Try it: Your reply is to be the lines below, exactly as written, with images omitted.

Records for the exercise:
------------------------

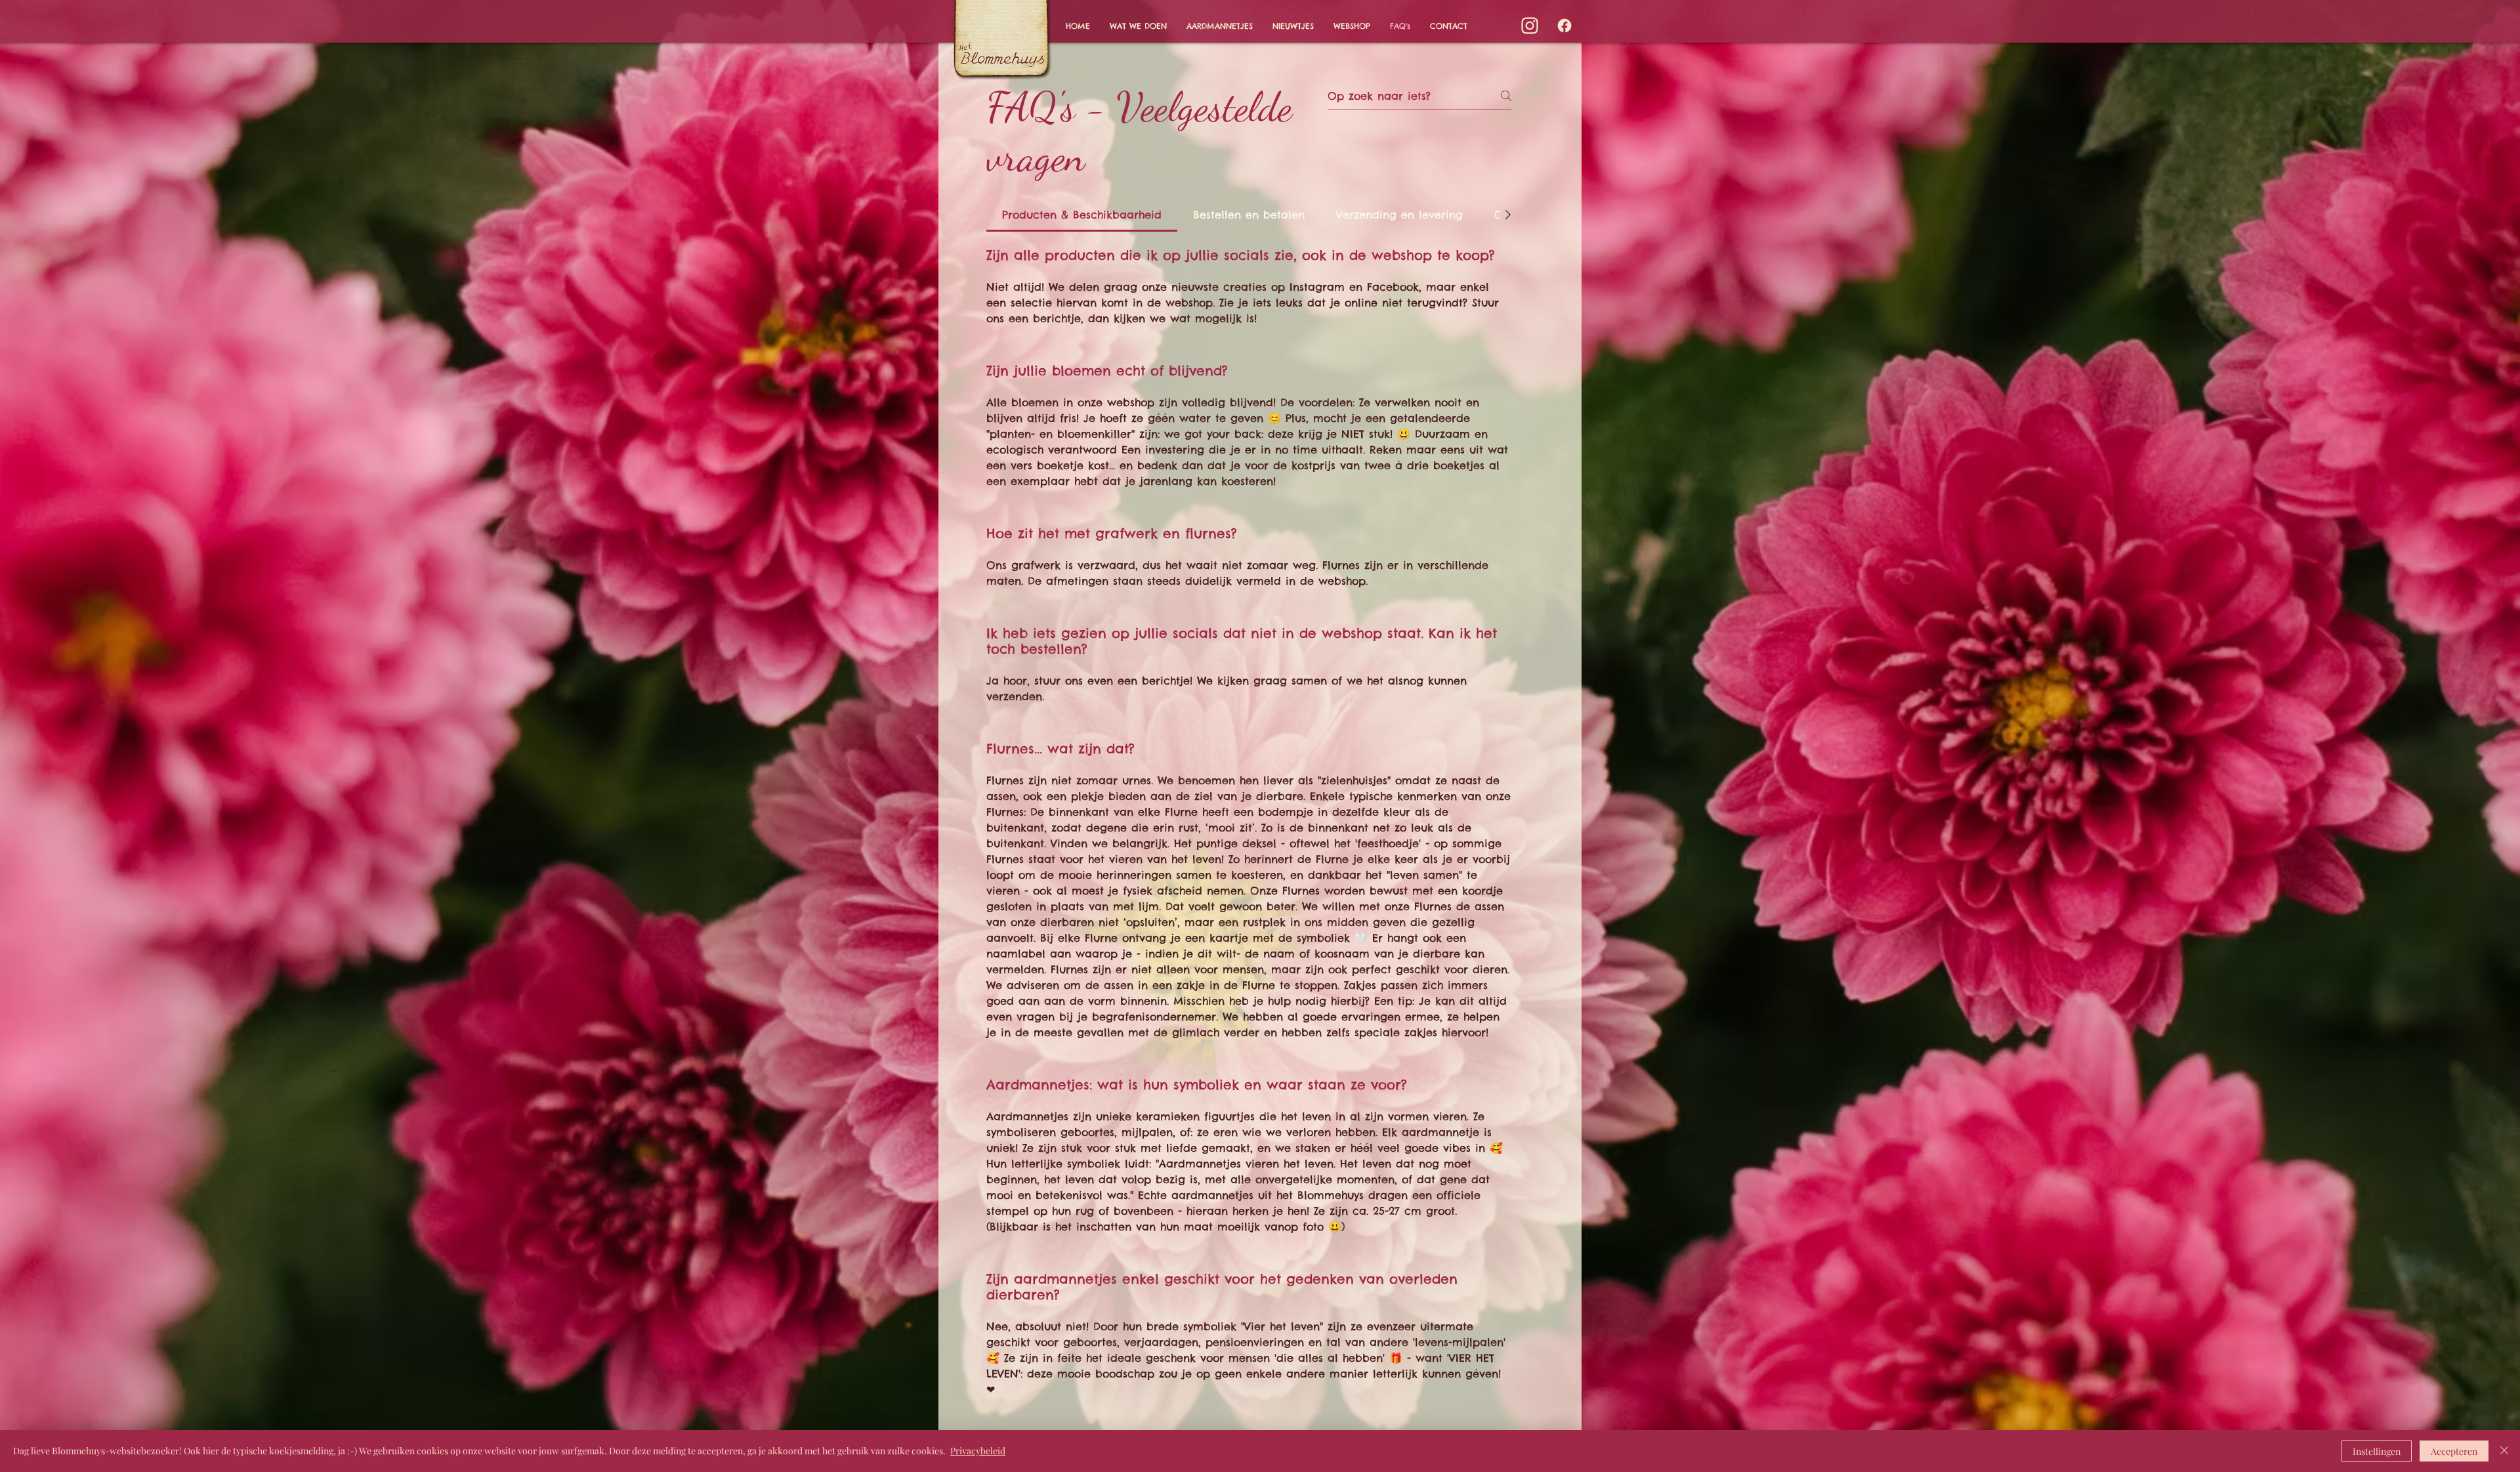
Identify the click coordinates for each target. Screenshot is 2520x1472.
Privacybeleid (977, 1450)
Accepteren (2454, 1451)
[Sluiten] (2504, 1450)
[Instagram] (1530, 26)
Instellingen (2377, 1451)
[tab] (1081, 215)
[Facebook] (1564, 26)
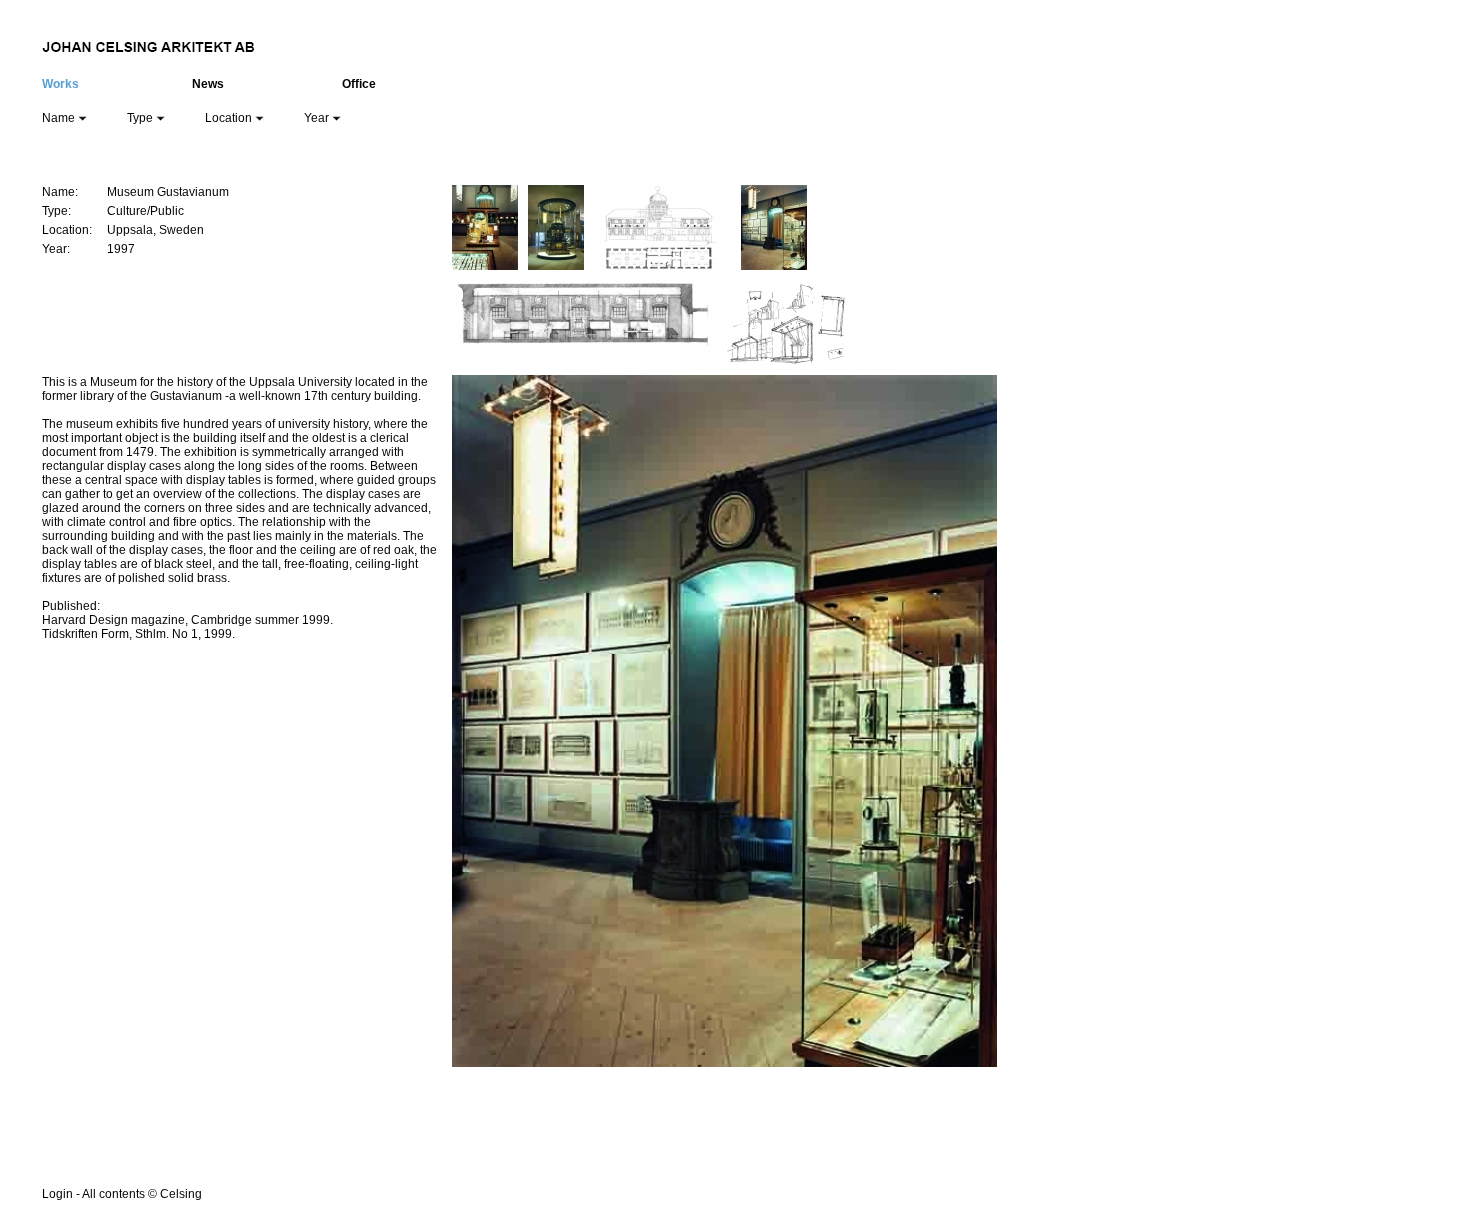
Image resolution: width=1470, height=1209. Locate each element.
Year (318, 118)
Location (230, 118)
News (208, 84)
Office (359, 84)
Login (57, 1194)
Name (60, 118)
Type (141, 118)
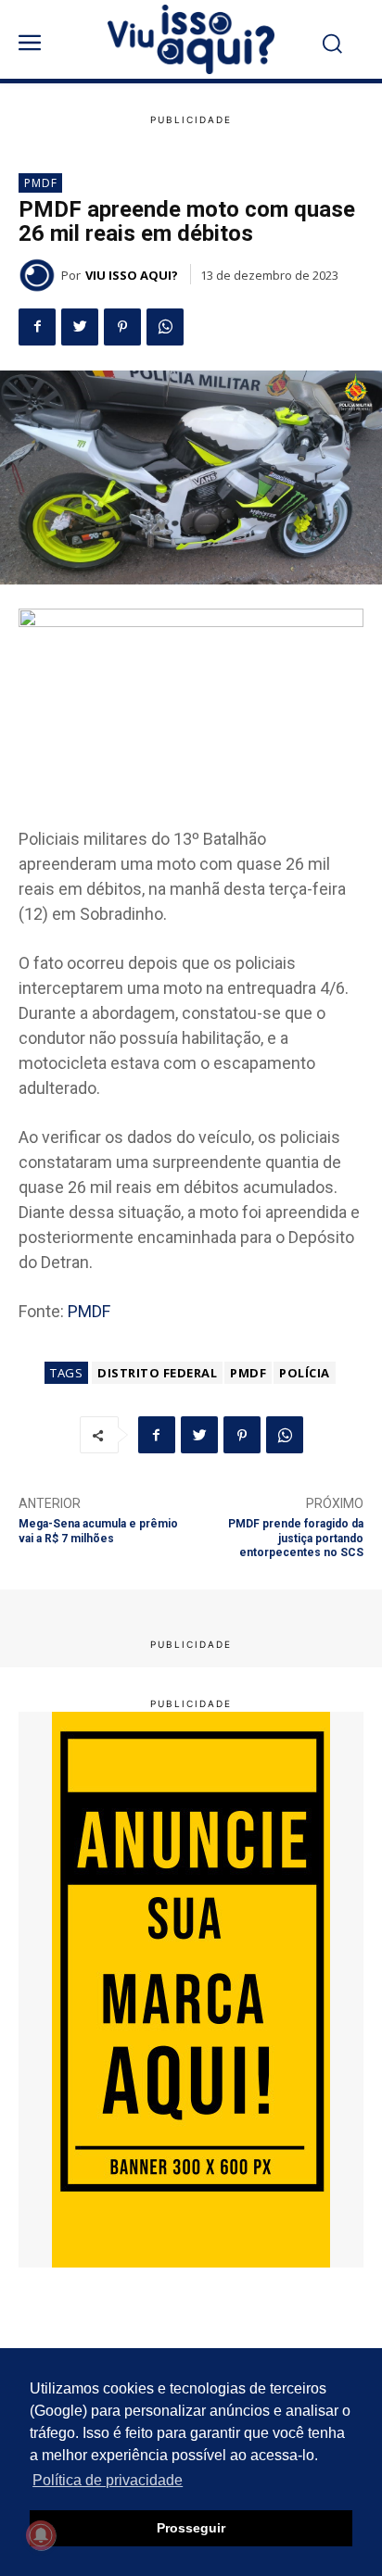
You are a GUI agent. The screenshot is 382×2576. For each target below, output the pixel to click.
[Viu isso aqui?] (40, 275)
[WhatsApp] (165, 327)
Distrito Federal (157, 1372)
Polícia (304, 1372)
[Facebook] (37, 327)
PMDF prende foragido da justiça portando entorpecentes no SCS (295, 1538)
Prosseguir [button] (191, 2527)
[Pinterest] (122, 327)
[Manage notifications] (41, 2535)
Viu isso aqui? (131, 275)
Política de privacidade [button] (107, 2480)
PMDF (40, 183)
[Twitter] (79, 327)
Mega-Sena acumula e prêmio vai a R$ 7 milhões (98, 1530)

------------------------

Reply to the exercise:
Identify the click coordinates for each target. Screenshot is 2520x1472.
Privacybeleid (977, 1450)
Accepteren (2454, 1451)
[Sluiten] (2504, 1450)
[Instagram] (1530, 26)
Instellingen (2377, 1451)
[tab] (1081, 215)
[Facebook] (1564, 26)
Image resolution: width=1470, height=1209. Locate each element.
Year (318, 118)
Location (230, 118)
News (208, 84)
Office (359, 84)
Login (57, 1194)
Name (60, 118)
Type (141, 118)
You are a GUI agent. The screenshot is 382×2576. For each target below, output the pixel to click.
[Viu isso aqui?] (40, 275)
[WhatsApp] (165, 327)
Distrito Federal (157, 1372)
Polícia (304, 1372)
[Facebook] (37, 327)
PMDF prende foragido da justiça portando entorpecentes no SCS (295, 1538)
Prosseguir [button] (191, 2527)
[Pinterest] (122, 327)
[Manage notifications] (41, 2535)
Viu isso aqui? (131, 275)
Política de privacidade [button] (107, 2480)
PMDF (40, 183)
[Twitter] (79, 327)
Mega-Sena acumula e prêmio vai a R$ 7 milhões (98, 1530)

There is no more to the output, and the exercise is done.